(Extract provided begins)

Patrick Macgillicuddy Alexander (20 March 1940 – 21 September 2005) was an Irish-born poet who settled in Australia. Alexander was the son of Hugh Alexander, the Anglo-Irish mathematician famed for his work on the German Enigma machine at Bletchley Park during World War II. Born in Dublin, Dublin (County), Ireland he studied to be an actor at the Royal Academy of Dramatic Arts (RADA) in London and moved to Melbourne, Australia in 1960.

He remained there, except for nine years in Sydney in the late sixties and early seventies. During his time in Sydney, he began submitting to magazines. His publications include Thrown Shadows (1976); five short poems, re-edited as one appeared in Poetry London (London, 1979); Effects of Remembrance (1994); Images Reflections Gathering Tributes(1995), amongst others. He gave several readings of Blake, of the pre-Raphaelites, and of Japanese Poetry in Translation at the National Gallery of Victoria.

Alexander was renowned as a performance poet. He was, from 1983 to 2004, the only artist to produce an event for every Melbourne Fringe Festival. The relationship of the voice and the written word in poetry was an abiding interest for him. In honour of his contribution, the Festival has named the spoken performance prize the Patrick Alexander Memorial Award.

He died in Fitzroy, Victoria. His papers are held by the State Library of Victoria, and include two travel diaries belonging to the writer Una Maud Lyle Smyth.

(Extract provided ends)
(Excerpted data begins)

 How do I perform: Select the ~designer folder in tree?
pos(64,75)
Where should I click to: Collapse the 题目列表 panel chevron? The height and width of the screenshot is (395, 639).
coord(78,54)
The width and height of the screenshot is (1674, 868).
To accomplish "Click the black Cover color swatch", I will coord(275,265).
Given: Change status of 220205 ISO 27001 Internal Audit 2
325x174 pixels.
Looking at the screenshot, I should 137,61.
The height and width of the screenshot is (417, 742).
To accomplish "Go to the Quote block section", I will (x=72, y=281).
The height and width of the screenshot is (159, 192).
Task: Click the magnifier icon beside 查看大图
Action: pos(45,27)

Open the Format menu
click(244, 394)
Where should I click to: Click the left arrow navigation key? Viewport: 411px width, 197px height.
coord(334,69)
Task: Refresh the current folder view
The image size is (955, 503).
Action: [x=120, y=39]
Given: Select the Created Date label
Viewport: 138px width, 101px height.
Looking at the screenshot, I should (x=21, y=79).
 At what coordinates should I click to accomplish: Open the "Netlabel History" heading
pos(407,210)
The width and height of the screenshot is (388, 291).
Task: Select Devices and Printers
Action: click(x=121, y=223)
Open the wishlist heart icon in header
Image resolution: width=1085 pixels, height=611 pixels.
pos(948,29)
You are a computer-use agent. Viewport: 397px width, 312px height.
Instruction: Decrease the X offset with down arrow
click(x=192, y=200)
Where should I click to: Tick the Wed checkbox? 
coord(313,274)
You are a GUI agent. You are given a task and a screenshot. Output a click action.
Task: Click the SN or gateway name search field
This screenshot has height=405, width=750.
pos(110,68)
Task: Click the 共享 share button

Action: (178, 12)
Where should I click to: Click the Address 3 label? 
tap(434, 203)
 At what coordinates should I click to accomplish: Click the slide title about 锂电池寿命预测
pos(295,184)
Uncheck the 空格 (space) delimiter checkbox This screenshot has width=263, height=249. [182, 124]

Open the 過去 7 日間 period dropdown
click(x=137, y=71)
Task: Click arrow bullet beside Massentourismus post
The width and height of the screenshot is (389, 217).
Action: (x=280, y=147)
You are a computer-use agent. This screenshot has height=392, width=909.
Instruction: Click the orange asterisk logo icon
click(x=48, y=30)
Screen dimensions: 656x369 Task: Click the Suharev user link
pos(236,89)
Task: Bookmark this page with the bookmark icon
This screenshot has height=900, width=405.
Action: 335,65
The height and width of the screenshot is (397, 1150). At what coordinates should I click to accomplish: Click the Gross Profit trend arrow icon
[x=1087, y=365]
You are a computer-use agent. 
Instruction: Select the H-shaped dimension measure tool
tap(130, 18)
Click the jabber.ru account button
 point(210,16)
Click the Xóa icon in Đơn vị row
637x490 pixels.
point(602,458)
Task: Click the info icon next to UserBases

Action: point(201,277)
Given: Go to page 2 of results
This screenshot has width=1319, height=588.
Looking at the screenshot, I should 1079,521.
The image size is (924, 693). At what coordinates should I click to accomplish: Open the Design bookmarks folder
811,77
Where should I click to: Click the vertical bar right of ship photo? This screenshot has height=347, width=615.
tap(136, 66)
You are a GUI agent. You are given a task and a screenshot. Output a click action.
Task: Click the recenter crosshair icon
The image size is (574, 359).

(Excerpted data ends)

* Your goal: Could you set down the entire text on the poet Patrick Alexander word for word? The data above is separate material that has nothing to do with the text.

* Answer to the problem:
Patrick Macgillicuddy Alexander (20 March 1940 – 21 September 2005) was an Irish-born poet who settled in Australia. Alexander was the son of Hugh Alexander, the Anglo-Irish mathematician famed for his work on the German Enigma machine at Bletchley Park during World War II. Born in Dublin, Dublin (County), Ireland he studied to be an actor at the Royal Academy of Dramatic Arts (RADA) in London and moved to Melbourne, Australia in 1960.

He remained there, except for nine years in Sydney in the late sixties and early seventies. During his time in Sydney, he began submitting to magazines. His publications include Thrown Shadows (1976); five short poems, re-edited as one appeared in Poetry London (London, 1979); Effects of Remembrance (1994); Images Reflections Gathering Tributes(1995), amongst others. He gave several readings of Blake, of the pre-Raphaelites, and of Japanese Poetry in Translation at the National Gallery of Victoria.

Alexander was renowned as a performance poet. He was, from 1983 to 2004, the only artist to produce an event for every Melbourne Fringe Festival. The relationship of the voice and the written word in poetry was an abiding interest for him. In honour of his contribution, the Festival has named the spoken performance prize the Patrick Alexander Memorial Award.

He died in Fitzroy, Victoria. His papers are held by the State Library of Victoria, and include two travel diaries belonging to the writer Una Maud Lyle Smyth.